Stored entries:
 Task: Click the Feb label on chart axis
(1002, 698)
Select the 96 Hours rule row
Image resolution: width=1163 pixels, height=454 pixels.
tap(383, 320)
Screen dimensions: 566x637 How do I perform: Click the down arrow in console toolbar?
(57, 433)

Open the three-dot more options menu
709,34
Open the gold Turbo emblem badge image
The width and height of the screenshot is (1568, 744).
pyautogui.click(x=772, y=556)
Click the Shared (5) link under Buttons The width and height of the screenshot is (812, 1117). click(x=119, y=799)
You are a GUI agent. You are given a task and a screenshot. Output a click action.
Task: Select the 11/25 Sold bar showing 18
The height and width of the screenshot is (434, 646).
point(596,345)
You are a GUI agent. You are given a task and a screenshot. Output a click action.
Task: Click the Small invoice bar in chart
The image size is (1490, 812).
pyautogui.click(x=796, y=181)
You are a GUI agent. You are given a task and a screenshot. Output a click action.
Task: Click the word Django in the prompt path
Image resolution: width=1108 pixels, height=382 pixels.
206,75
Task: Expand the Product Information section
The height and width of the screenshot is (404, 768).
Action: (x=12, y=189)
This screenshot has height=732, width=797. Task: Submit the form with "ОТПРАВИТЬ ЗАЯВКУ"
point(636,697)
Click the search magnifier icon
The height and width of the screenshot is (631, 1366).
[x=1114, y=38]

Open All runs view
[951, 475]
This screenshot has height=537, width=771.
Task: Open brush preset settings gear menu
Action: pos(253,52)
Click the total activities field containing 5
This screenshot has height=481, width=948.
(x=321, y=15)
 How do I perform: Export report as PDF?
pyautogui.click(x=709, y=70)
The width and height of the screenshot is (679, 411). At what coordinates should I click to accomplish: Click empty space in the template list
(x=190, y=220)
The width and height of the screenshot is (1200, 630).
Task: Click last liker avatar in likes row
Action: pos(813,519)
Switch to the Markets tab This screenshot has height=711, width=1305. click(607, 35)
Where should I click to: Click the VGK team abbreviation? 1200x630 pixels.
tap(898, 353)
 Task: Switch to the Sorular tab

• [Action item]:
Retype the data in full and match it exactly.

• [Answer to the exercise]:
 Task: Click the Feb label on chart axis
(1002, 698)
Select the 96 Hours rule row
Image resolution: width=1163 pixels, height=454 pixels.
tap(383, 320)
Screen dimensions: 566x637 How do I perform: Click the down arrow in console toolbar?
(57, 433)

Open the three-dot more options menu
709,34
Open the gold Turbo emblem badge image
The width and height of the screenshot is (1568, 744).
pyautogui.click(x=772, y=556)
Click the Shared (5) link under Buttons The width and height of the screenshot is (812, 1117). click(x=119, y=799)
You are a GUI agent. You are given a task and a screenshot. Output a click action.
Task: Select the 11/25 Sold bar showing 18
The height and width of the screenshot is (434, 646).
point(596,345)
You are a GUI agent. You are given a task and a screenshot. Output a click action.
Task: Click the Small invoice bar in chart
The image size is (1490, 812).
pyautogui.click(x=796, y=181)
You are a GUI agent. You are given a task and a screenshot. Output a click action.
Task: Click the word Django in the prompt path
Image resolution: width=1108 pixels, height=382 pixels.
206,75
Task: Expand the Product Information section
The height and width of the screenshot is (404, 768).
Action: (x=12, y=189)
This screenshot has height=732, width=797. Task: Submit the form with "ОТПРАВИТЬ ЗАЯВКУ"
point(636,697)
Click the search magnifier icon
The height and width of the screenshot is (631, 1366).
[x=1114, y=38]

Open All runs view
[951, 475]
This screenshot has height=537, width=771.
Task: Open brush preset settings gear menu
Action: pos(253,52)
Click the total activities field containing 5
This screenshot has height=481, width=948.
(x=321, y=15)
 How do I perform: Export report as PDF?
pyautogui.click(x=709, y=70)
The width and height of the screenshot is (679, 411). At what coordinates should I click to accomplish: Click empty space in the template list
(x=190, y=220)
The width and height of the screenshot is (1200, 630).
Task: Click last liker avatar in likes row
Action: pos(813,519)
Switch to the Markets tab This screenshot has height=711, width=1305. click(607, 35)
Where should I click to: Click the VGK team abbreviation? 1200x630 pixels.
tap(898, 353)
 Task: Switch to the Sorular tab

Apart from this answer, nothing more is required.